As citizen of Berlin, I would like lower rents, less parking spaces and less playground construction requirements, but I think it’s reasonable to make that decision on the state level (Berlin is both city and a state within Germany).
That’s different than many aspects of farming policy, where it’s not about benefits that are accrued locally.
But in a federal state, the members should compete on at least something.
In the EU states and lower level institutions compete on plenty, that’s not a good argument to make if you want to criticize the status quo.
In my view, nation states are largely the product of the whims of history. Nobody could look at a map of Europe in 1 CE and predict where all the borders will run in 2025 CE. In other timelines, Austria is part of Germany because the Habsburg never became as dominant.
You are correct that technically, the smaller the sovereign state, the more voters can affect their own affairs. If you are living alone on a sovereign island, your vote really counts! However, there are tradeoffs to consider. Coordination is difficult, and larger states often have a smaller overhead fraction, because maintaining a criminal code for 100M citizens is about as much work as maintaining it for 20M citizens.
And of course you can have layered federalism. If you are a citizen living in Frankfurt, you get to vote in municipal elections, state-wide elections, German federal elections and European elections. On each level, your vote is diluted more, and people from further away who speak strange dialects or weird languages have an influence in the matter, just like you have some influence in their matters. However, few people argue that Hesse or Frankfurt should secede from Germany.

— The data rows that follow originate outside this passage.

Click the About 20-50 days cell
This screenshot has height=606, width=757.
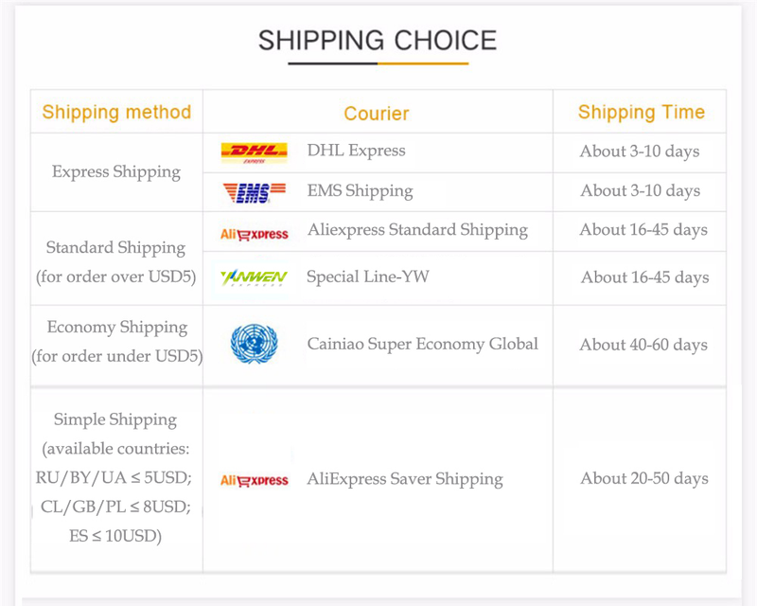click(x=643, y=479)
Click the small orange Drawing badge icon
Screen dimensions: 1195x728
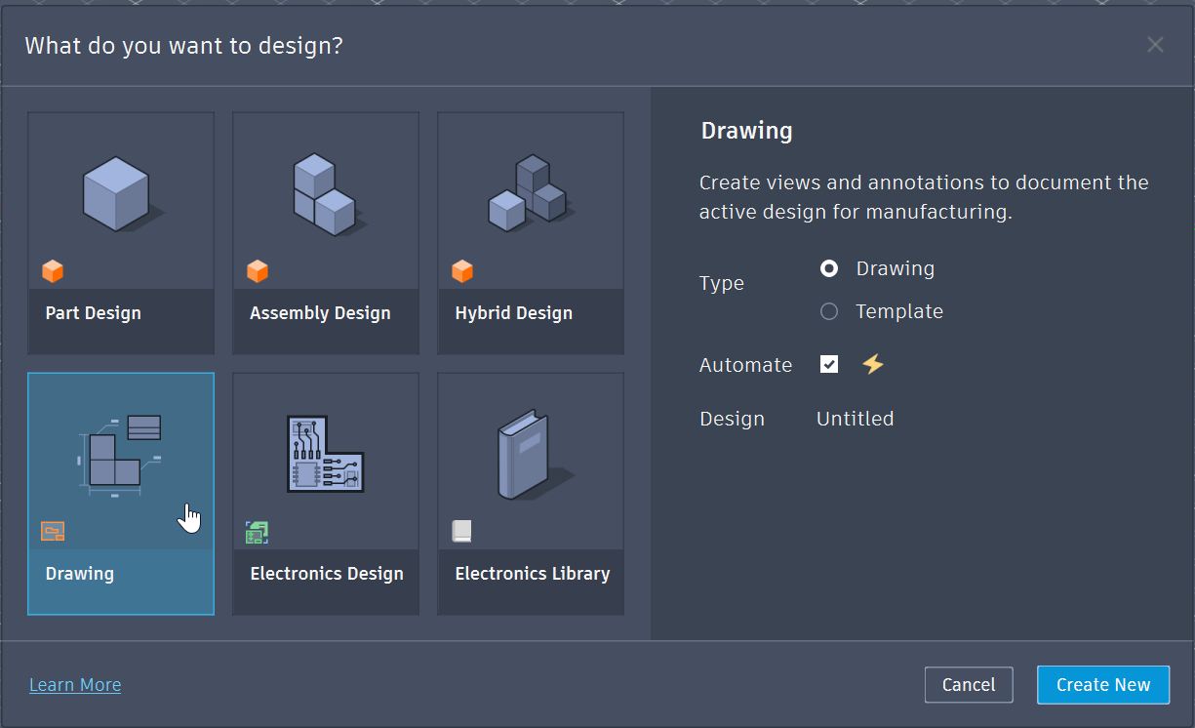point(53,532)
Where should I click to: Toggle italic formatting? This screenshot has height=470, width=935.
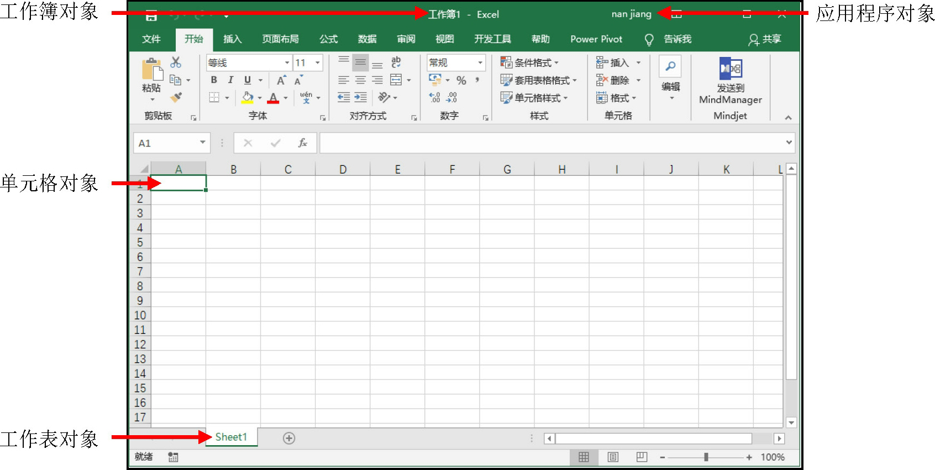point(230,80)
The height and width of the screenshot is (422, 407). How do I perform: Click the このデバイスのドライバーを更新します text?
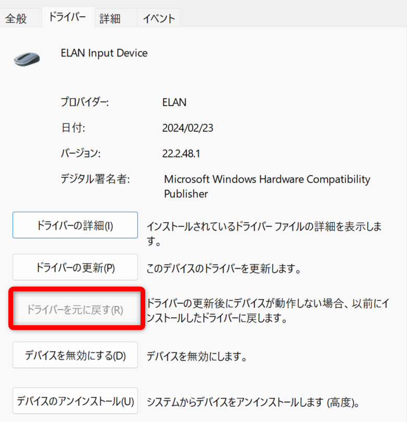(x=224, y=269)
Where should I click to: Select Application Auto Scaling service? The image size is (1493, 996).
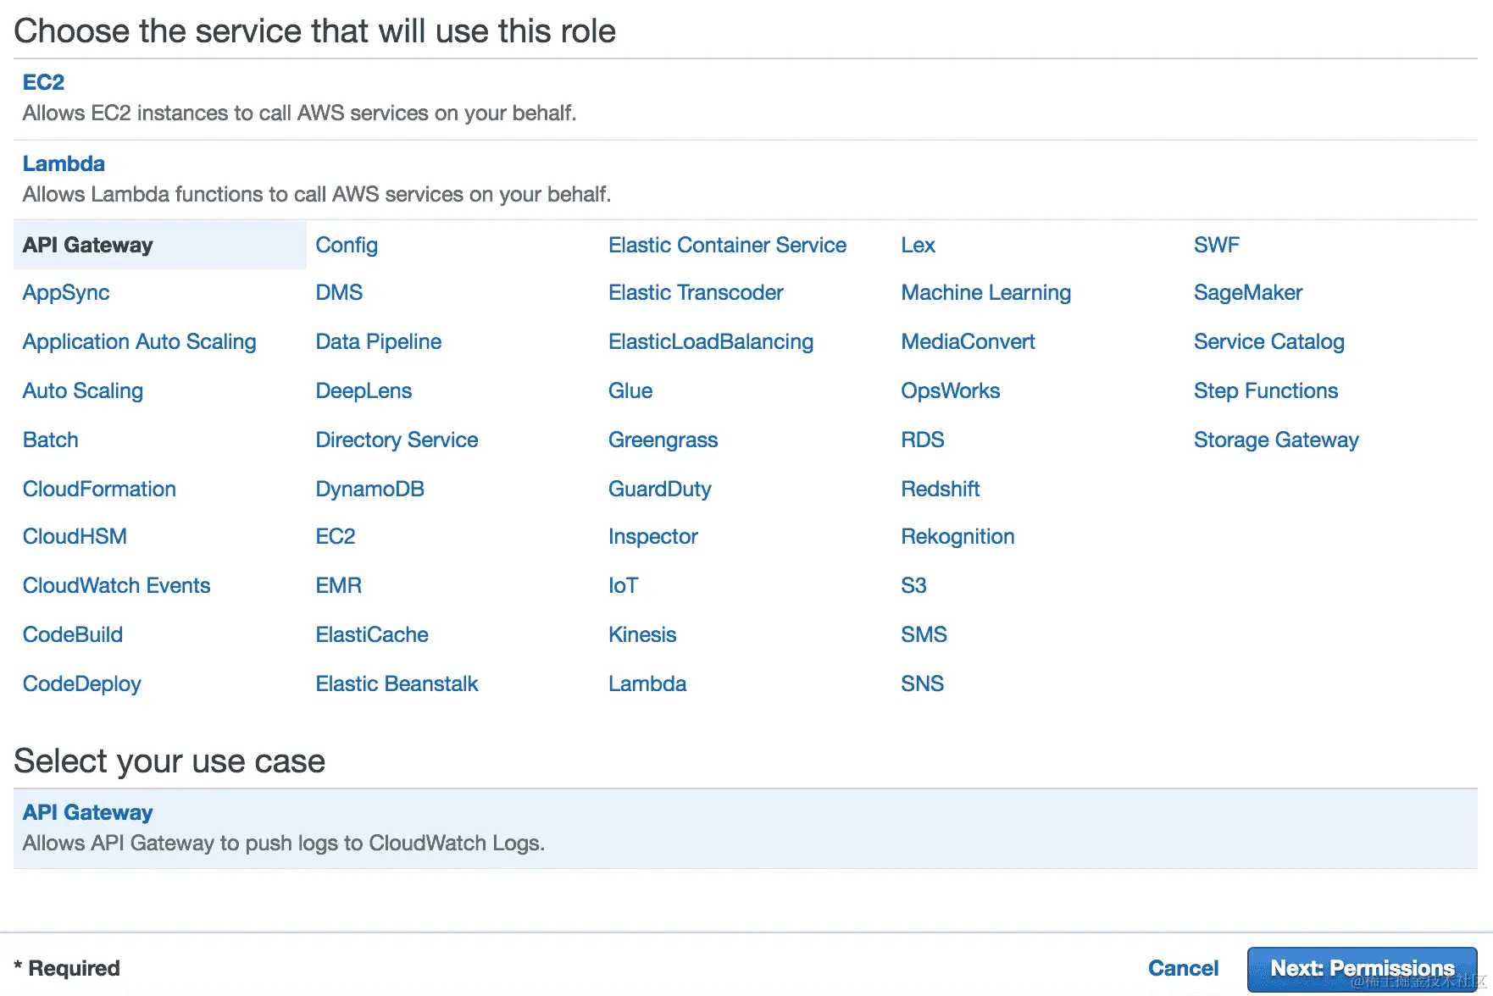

I agree that the EU has a deficit of democracy, in that the rules are made by the governments of member states for the most part, and there is no direct democratic influence. But this is the doing of the nationalist faction. I also agree that some policy proposals put forward by the EU are horrible.
“Nobody could look at a map of Europe in 1 CE and predict where all the borders will run in 2025 CE. ” The Roman European provinces of 1 CE (and the national boundaries at the time) have pretty similar borders to the major states of 2025 CE.
Even with the Hapsburgs ruling Austria for 700 years, afterward it still chose to became part of the German state in 1918-9, and it willingly did became part of the state from 1938-45. If the Soviets had decided to merge East Austria with East Germany, there’s every chance the same would have happened in the west. (Britain wanted Austria to merge with Bavaria). And then if not for the EU, the Austrian state of our timeline may well have joined Germany after the fall of the wall.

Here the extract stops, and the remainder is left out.